En 1587, son frère naît et deviendra chanoine de l’église Collégiale de Saint-Hermès à Renaix. Jeanne reçoit une éducation chrétienne et grandit à Tournai, en Belgique.
À l’âge de trois ans, Jeanne reçoit une apparition de Jésus en croix avec Marie et Jean à ses côtés. Cette vision sera la source d’une forte dévotion aux plaies de Jésus crucifié et tout particulièrement à la plaie du cœur. Même si, à dix ans, elle ne veut que penser à Dieu, Jeanne vivra au cours de son adolescence quelques années sans trop se préoccuper de Lui. Expérimentant un vide intérieur, elle identifie rapidement la cause et décide de rompre tous les liens pouvant nuire à sa relation avec Dieu.
Recluse chez les Augustines
À vingt ans, son père lui donne le choix de se marier ou de devenir religieuse. Mais Jeanne n’est attirée ni par la vie matrimoniale, ni même par la vie religieuse. Elle se confie alors à la Vierge Marie et petit à petit, l’attrait pour la vie religieuse grandit en elle. Après trois mois de prière et de réflexion, Jeanne choisit de se consacrer totalement à Dieu.
En novembre 1604, à vingt-trois ans, elle entre chez les Augustines à l’Abbaye Notre-Dame des Près, à Tournai, et y prononce ses vœux l’année suivante.
Transfert à l’Abbaye de Sion
Lorsque la nouvelle abbesse du monastère décide de ne plus se soumettre à l’évêque du lieu, une persécution se déchaîne sur Jeanne demeurée fidèle à lui.

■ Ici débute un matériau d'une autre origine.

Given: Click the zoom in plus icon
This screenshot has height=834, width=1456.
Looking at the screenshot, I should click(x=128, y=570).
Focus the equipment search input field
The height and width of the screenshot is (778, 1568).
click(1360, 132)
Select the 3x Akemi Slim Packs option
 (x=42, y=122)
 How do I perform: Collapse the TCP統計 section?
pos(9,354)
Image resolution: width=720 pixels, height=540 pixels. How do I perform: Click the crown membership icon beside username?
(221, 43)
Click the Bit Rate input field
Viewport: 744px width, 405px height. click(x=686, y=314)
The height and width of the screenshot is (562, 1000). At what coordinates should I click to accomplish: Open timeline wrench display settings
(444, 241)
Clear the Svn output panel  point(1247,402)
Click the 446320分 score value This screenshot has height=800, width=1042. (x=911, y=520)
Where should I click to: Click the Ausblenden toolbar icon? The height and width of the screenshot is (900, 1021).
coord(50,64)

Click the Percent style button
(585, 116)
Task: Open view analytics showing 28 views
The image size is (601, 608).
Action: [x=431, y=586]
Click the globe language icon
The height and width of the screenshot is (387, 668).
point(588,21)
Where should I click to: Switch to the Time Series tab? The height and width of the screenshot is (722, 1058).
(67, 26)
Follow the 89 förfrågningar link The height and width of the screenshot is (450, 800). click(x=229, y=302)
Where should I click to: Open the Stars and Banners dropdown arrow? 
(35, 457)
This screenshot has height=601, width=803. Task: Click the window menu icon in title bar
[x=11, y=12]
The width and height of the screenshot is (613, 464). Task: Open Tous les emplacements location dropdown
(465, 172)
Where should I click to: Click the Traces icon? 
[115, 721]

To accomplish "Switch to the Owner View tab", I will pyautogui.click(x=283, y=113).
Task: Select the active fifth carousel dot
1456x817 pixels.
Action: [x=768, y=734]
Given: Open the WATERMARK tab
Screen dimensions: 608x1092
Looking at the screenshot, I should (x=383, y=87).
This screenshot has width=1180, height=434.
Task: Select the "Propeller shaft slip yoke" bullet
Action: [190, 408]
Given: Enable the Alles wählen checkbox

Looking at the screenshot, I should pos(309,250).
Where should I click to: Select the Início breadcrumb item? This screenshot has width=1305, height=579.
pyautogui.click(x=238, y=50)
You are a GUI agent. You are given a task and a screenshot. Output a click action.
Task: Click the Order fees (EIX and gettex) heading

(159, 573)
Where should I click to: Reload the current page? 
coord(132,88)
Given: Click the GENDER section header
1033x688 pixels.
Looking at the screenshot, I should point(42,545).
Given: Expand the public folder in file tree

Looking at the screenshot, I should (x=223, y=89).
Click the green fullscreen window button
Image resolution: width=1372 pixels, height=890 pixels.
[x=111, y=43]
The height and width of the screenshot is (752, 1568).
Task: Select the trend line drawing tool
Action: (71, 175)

C’est alors que l’évêque la transfère à l’Abbaye de Sion, toujours dans la ville de Tournai, afin de la protéger. Accueillie par les moniales avec une certaine hésitation, Jeanne gagne leur confiance et leur admiration par sa vie humble faite de prière et d’abnégation de soi.
Le bruit courrait que Jeanne écrivait ses propres livres. Or, l’écriture féminine était considérée comme suspecte à cette époque. Sceptiques sur l’authenticité de ses écrits, les religieuses avaient percé le plancher de sa cellule afin de vérifier si Jeanne composait elle-même sans aucune aide. Émerveillées de constater la véracité de la rumeur, ses consœurs commencèrent à se confier à elle.
En 1621, Jeanne écrit à son directeur spirituel: « Quand Dieu s’unit à l’âme, l’opération en est secrète et intime, et je crois que nul peut faire cette opération sinon celui qui est tout et peut tout. Et quand je vois et sens le néant, le rien que je suis, est uni à celui qui est tout… je ne puis croire que ce ne soit Dieu. » Jeanne est d’autant plus consciente de l’œuvre de Dieu en elle qu’elle connaît son caractère impulsif et colérique.
Prieure de l’hôpital de Menin
Après deux ans à l’Abbaye de Sion, Mgr Maximilien de Gand établit Jeanne prieure de l’hôpital Saint-Georges de Menin. Il lui confie la réforme de la communauté qui ne vit plus selon la Règle. Au début, la communauté s’oppose à Jeanne, mais son témoignage de foi et de patience gagne les sœurs qui retrouvent leur amour pour le Christ et embrassent à nouveau la Règle des Augustines. Seules les trois plus anciennes continueront de persécuter Jeanne.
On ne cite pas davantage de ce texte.